Topwater Bass Fishing
For bass, warm water and insect hatches add up to fantastic fishing on the surface, using topwater lures to plop, sputter, dance and weave above their heads, sending bass into a fury. The combination of sound, movement, wake and bubble trail definitely get their attention. But then, when you stop your lure and let it sit above their noses, daring them to strike, even the biggest bass lose their cool. They slurp, gulp and oftentimes explode, crashing up through the edge where air meets water. Heck, sometimes, they even leap out of the water, and nail your bait on the way back down!
While all topwaters are effective–and undoubtedly seem to provoke larger bass into striking–all lures are not equal in all circumstances. Each style of topwater has its own unique combination of attributes that drive bass wild.
Poppers have concave noses that create a surprisingly loud “bloop” when you aggressively twitch your rod tip. They call fish from a distance; give ’em time to find your bait between pops and plops. Remember, the commotion attracts, but the pause between is deadly for triggering strikes.

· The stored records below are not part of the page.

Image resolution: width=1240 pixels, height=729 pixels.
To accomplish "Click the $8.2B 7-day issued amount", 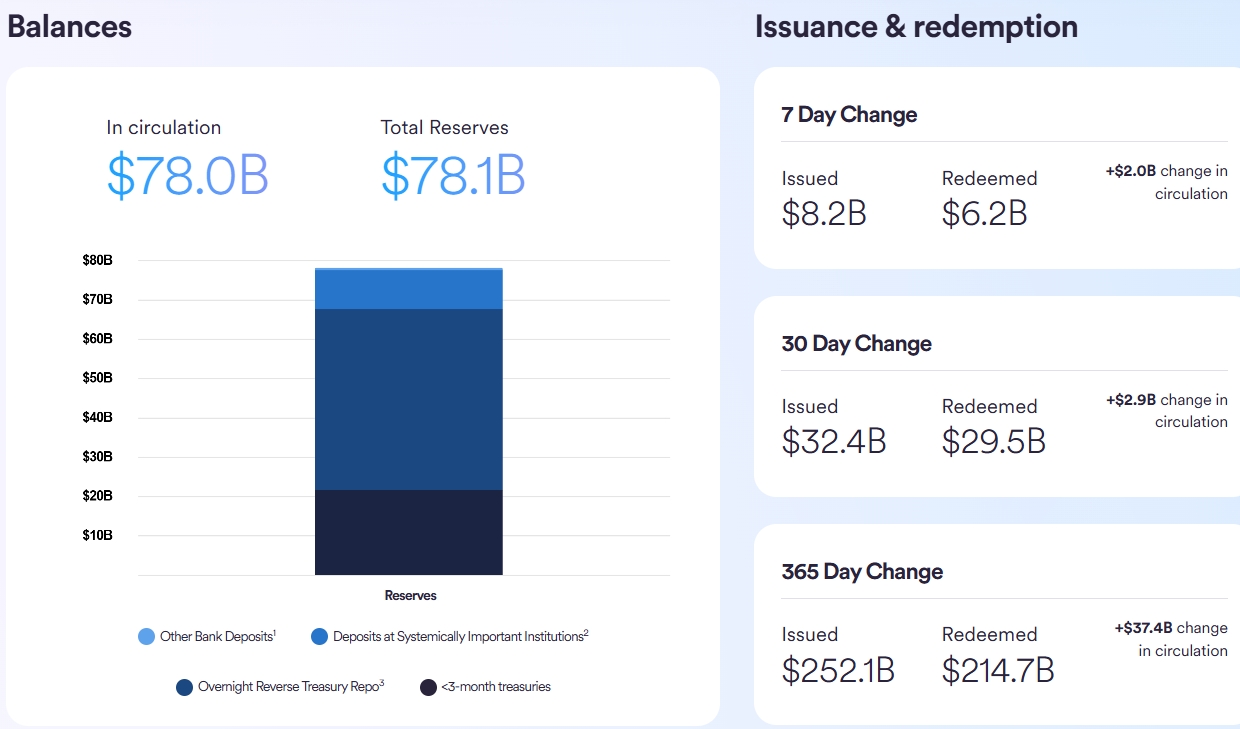I will tap(824, 213).
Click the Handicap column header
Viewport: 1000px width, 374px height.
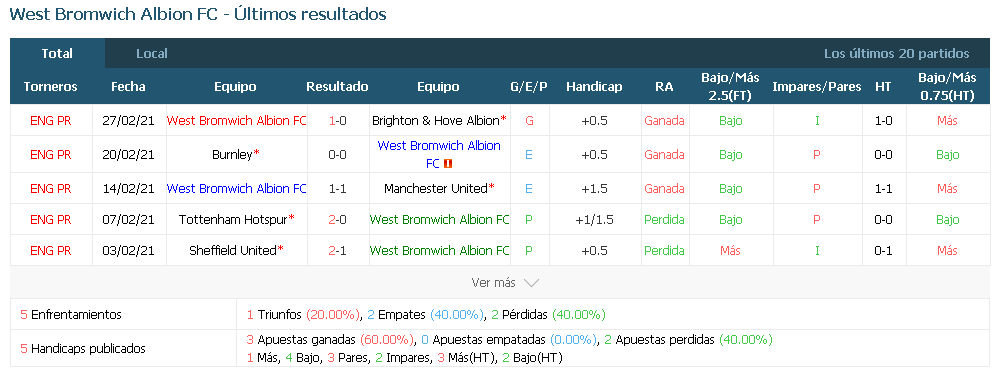coord(594,87)
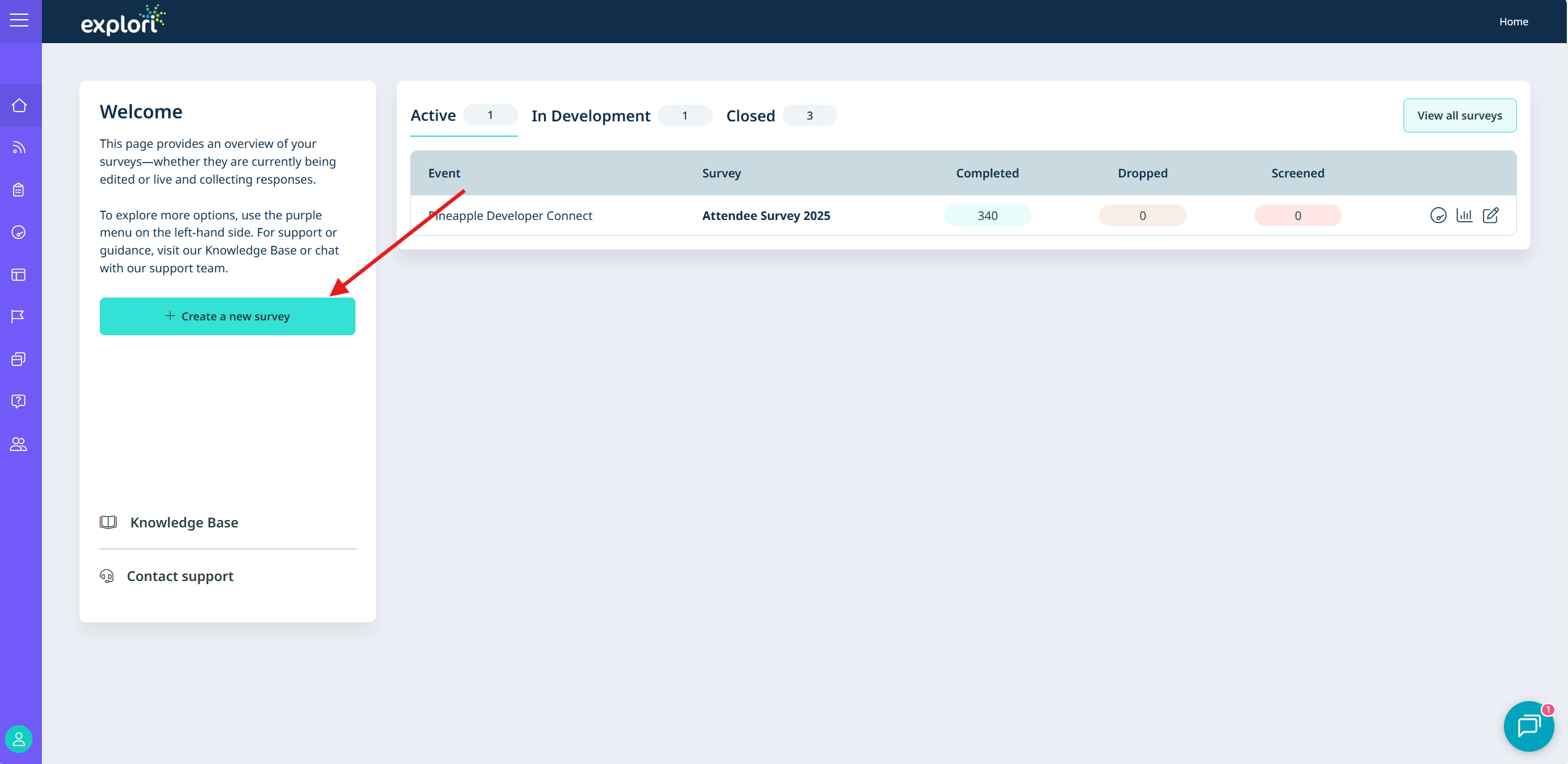Switch to the Closed tab

point(750,116)
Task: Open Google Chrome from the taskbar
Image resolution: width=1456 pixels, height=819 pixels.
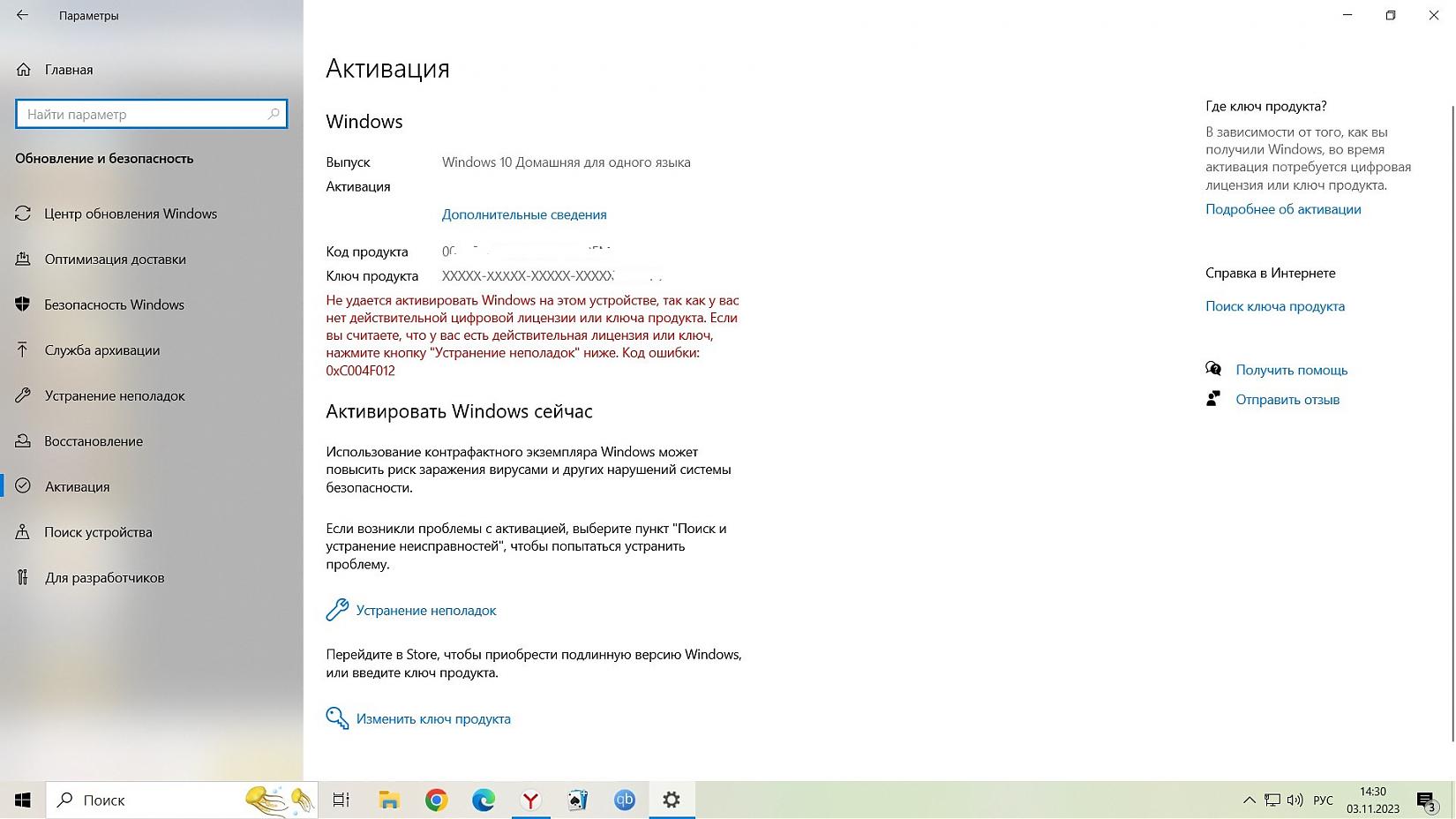Action: tap(436, 800)
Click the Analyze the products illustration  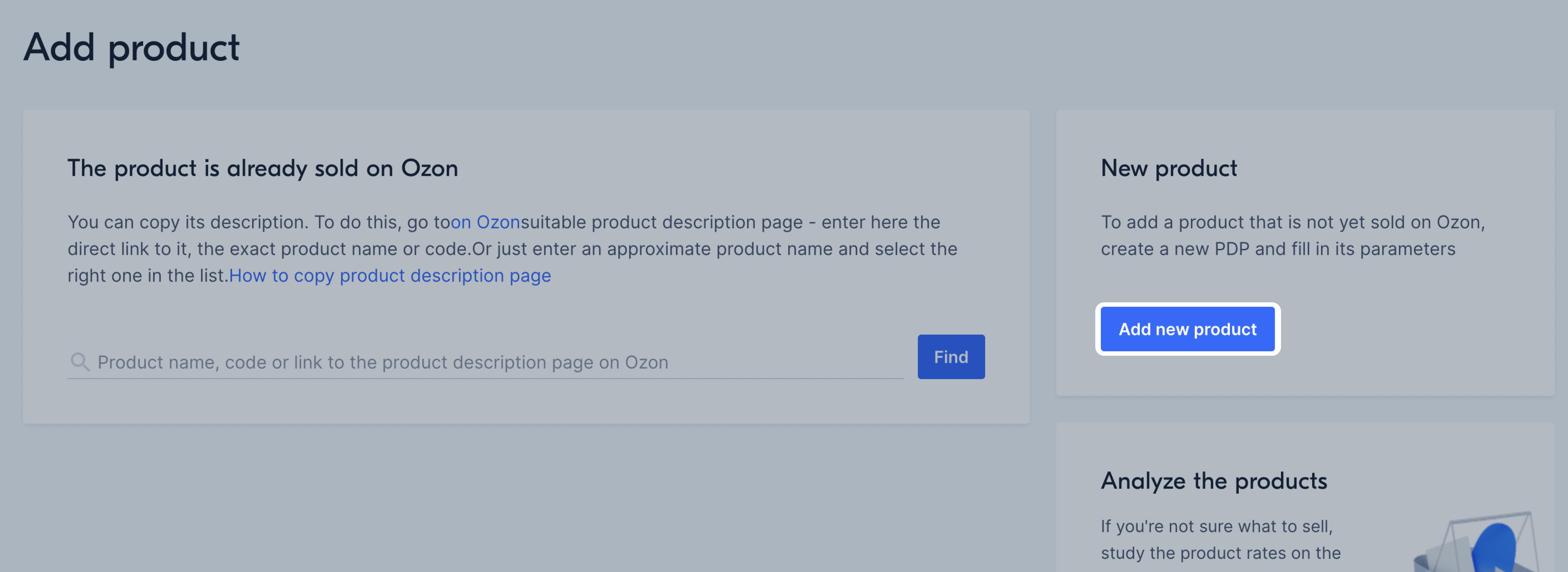(x=1476, y=542)
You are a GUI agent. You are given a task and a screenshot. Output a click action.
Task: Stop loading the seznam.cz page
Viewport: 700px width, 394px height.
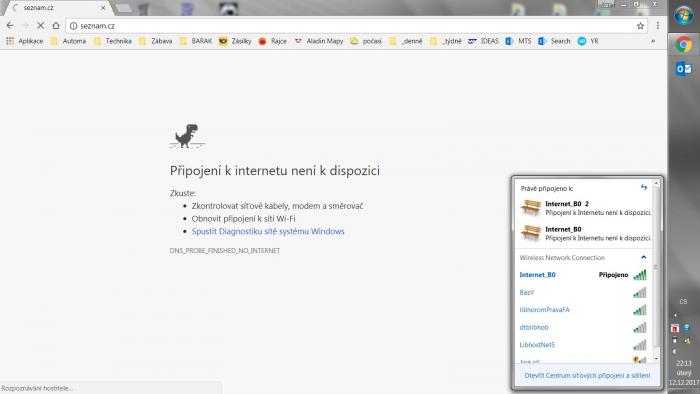tap(40, 26)
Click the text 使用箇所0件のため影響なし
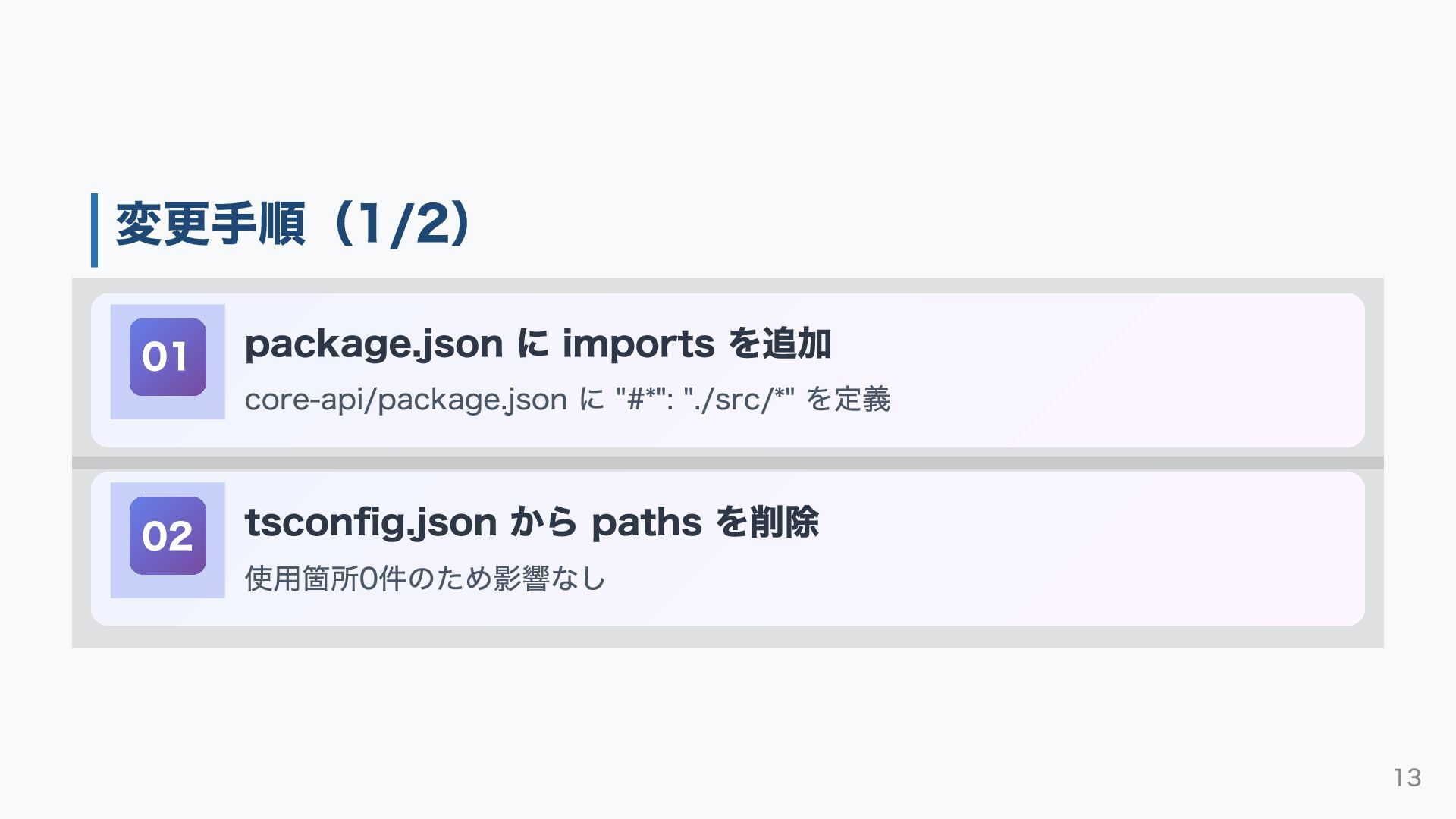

Prop baits have tiny propellors on one or both ends, creating a “whirring,” sputtering sound and spray when twitched or steadily retrieved. Subtler than a popper, they excel when less is more, meaning when a Purr is better than a KABLOOSH, technically speaking.
Walk-the-dog lures dance side-to-side when you create a cadence of twitch-retrieve-twitch-retrieve, timing your twitches just right to impart action and motion, let the lure glide to one side, and then, just about the time it runs out of steam, twitch it back in the other direction. This style of lure covers more water than poppers and prop baits, great for when big bass are fairly aggressively on on the bite. Also excellent for covering expansive weed flats to locate active biters.
And for those glory days when bass want to smash anything on the surface, and are willing to chase baits down to chomp on them, try buzzbaits. Some have a single blade; others are double trouble, for more sputter and spray. Toss ’em out, and wind ’em back in, fast enough to make the blades whirr across the surface. Hang on tight; when big bass time it right, the strike is like a cow falling off a cliff, into the water. Yet during times when bass seem to be only nipping at the skirt, try adding a single trailer hook to nip short strikers in the lip. Another great lure style for covering water to zero in on areas with active fish.
Both largemouths and smallmouths are suckers for topwaters. You’d suspect that you’d need smaller lures for smallies, since their mouths aren’t as gaping as largemouths. Not necessarily. Both species seem fond of even large baits. You sometimes catch both species on gigantic muskie topwaters as well.
Speaking of muskies…they, too, love topwaters, chiefly of the larger persuasion. Kick up a ruckus, get their attention, and get them to follow. Especially on calm evening, or at night. When they follow and strike at boatside, just a few feet away in the darkness, it momentarily terrorizes even veteran muskie busters. This time, it’s like a hippo trying to jump INTO the boat. Definitely not for the faint of heart!